[begin GIVEN TEXT]
Since analyzing the HTML code behind a webpage is so essential to understanding its content, it's important to have
at least a basic understanding of the HTML language:

* HTML stands for Hypertext Markup Language
* The code semantically describes the structure of web pages, and even described some parts of appearance originally (but no longer, as this is now done using CSS)
* The building blocks of HTML documents or web pages are called HTML elements
* These elements are denoted by tags, which are written using angle brackets (< and >). They represent various structural items such as headings, paragraphs, lists, links, quotes, etc.

### 5.1.1 HTML Basics
Okay, so maybe that was a tiny bit confusing. It's probably easier to understand by seeing some basic examples.
It's always good to start with Hello World!:

In [1]:
%%html
<html>
Hello World!
</html>

The above `<html>` tag signifies the beginning of an html document, and `</html>` denotes the end. This kind of schema applies
to the other tags, as well.

For example:

In [2]:
%%html
<html>
Hello <b>World</b>!
</html>

### 5.1.2 Some common HTML tags
Here are some of the most common HTML tags:
* `<i>` makes text italic
* `<u>` underlines text
* `<br>` inserts a line break
* `<body>` defines the document's body
* `<p>` defines a paragraph

Of course, there are a lot more possibilities with HTML other than just this list, but this isn't a course on
HTML. We should just check out some examples and do our best to figure it out as we go along! Web scraping is far from a science, and it takes a bit of creativity and perhaps even luck to get it right.

## 5.2 Beautiful Soup
The Python module we'll be working with to do our web scraping is called _Beautiful Soup_. Let's use it to 
examine an example of a webpage with really basic HTML code backing it!

In [4]:
from bs4 import BeautifulSoup
import urllib # We'll still need this to download webpages

# This just downloads the html text with full markdown
html_text = urllib.request.urlopen("http://www.example.com/").read()

# We want a markdown-interpreted (structured) version of the html using BeautifulSoup:
soup = BeautifulSoup(html_text, 'html.parser')

print(soup)
[end GIVEN TEXT]
REQUIRED TASK 1 => Do the following statements agree with the HTML tutorial? Answer yes or no for each, and quote the words of the tutorial that decide it. (a) HTML is still used to describe how a web page looks. (b) The `<br>` tag inserts a line break. (c) Web scraping is presented as an exact science.
The two blocks of records were taken from different sources.
[begin SUPPLIED DATA]
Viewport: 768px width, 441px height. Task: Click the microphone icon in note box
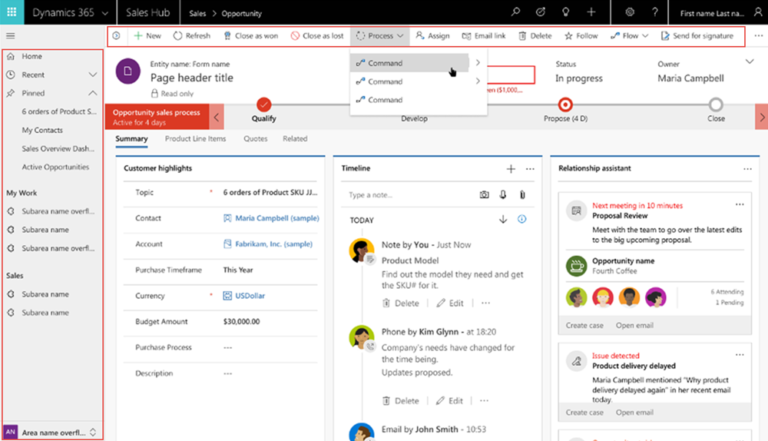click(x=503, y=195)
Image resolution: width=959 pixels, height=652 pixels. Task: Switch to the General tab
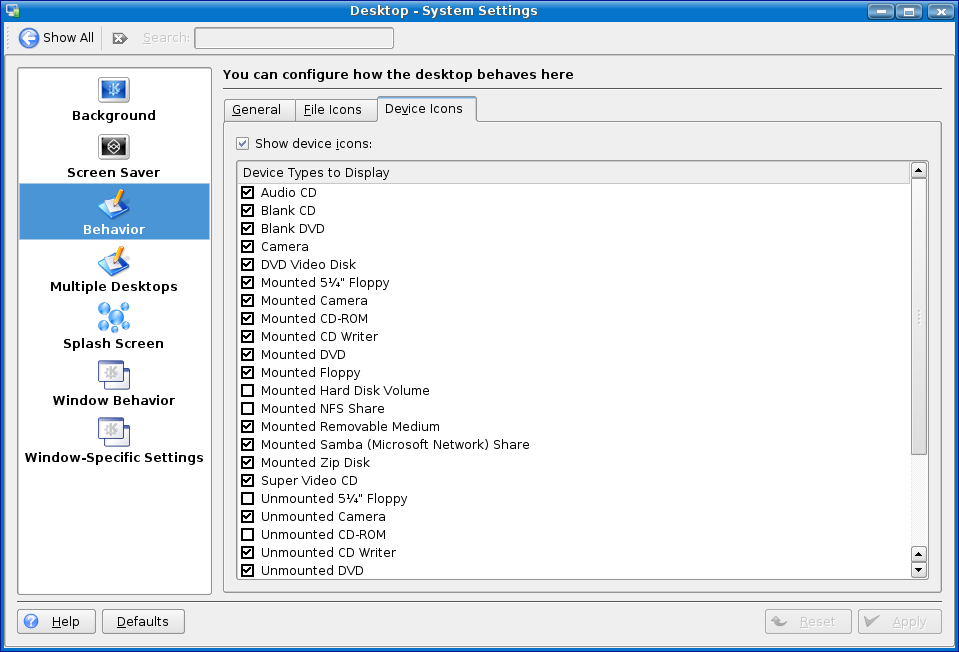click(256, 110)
[end SUPPLIED DATA]
[begin SUPPLIED DATA]
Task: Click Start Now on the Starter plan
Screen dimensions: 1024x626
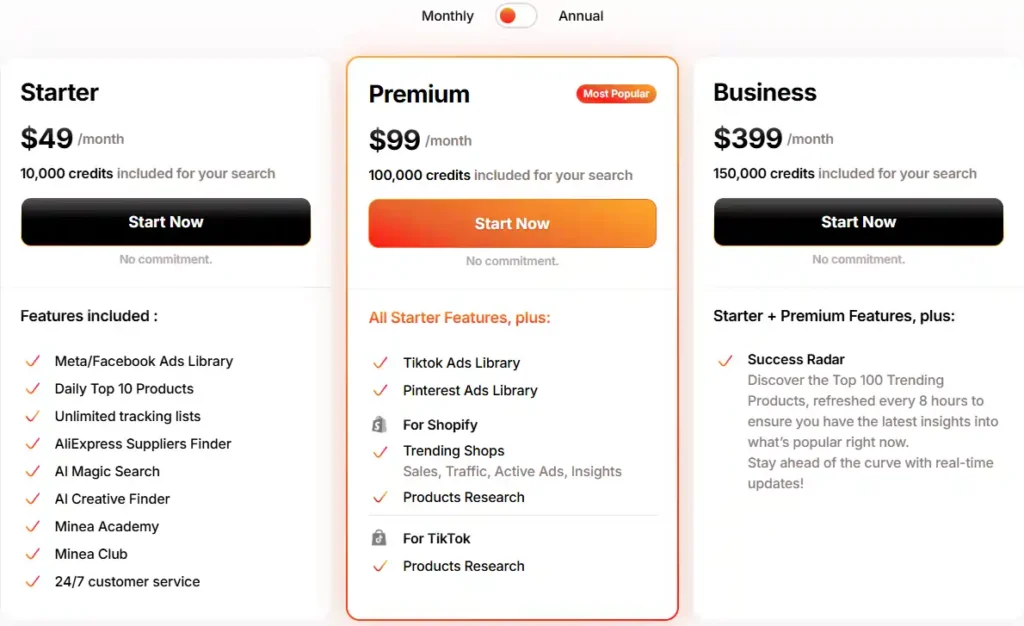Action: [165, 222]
[end SUPPLIED DATA]
REQUIRED TASK 2 => Can you quote the lines of the records starting with the line that contains "Task: Click Start Now on the Starter plan" and going on through the line that contains "Action: [165, 222]", leaving out the pictures?

WORKED SOLUTION 1 =>
(a) No: "even described some parts of appearance originally (but no longer, as this is now done using CSS)"
(b) Yes: "`<br>` inserts a line break"
(c) No: "Web scraping is far from a science"

WORKED SOLUTION 2 =>
Task: Click Start Now on the Starter plan
Screen dimensions: 1024x626
Action: [165, 222]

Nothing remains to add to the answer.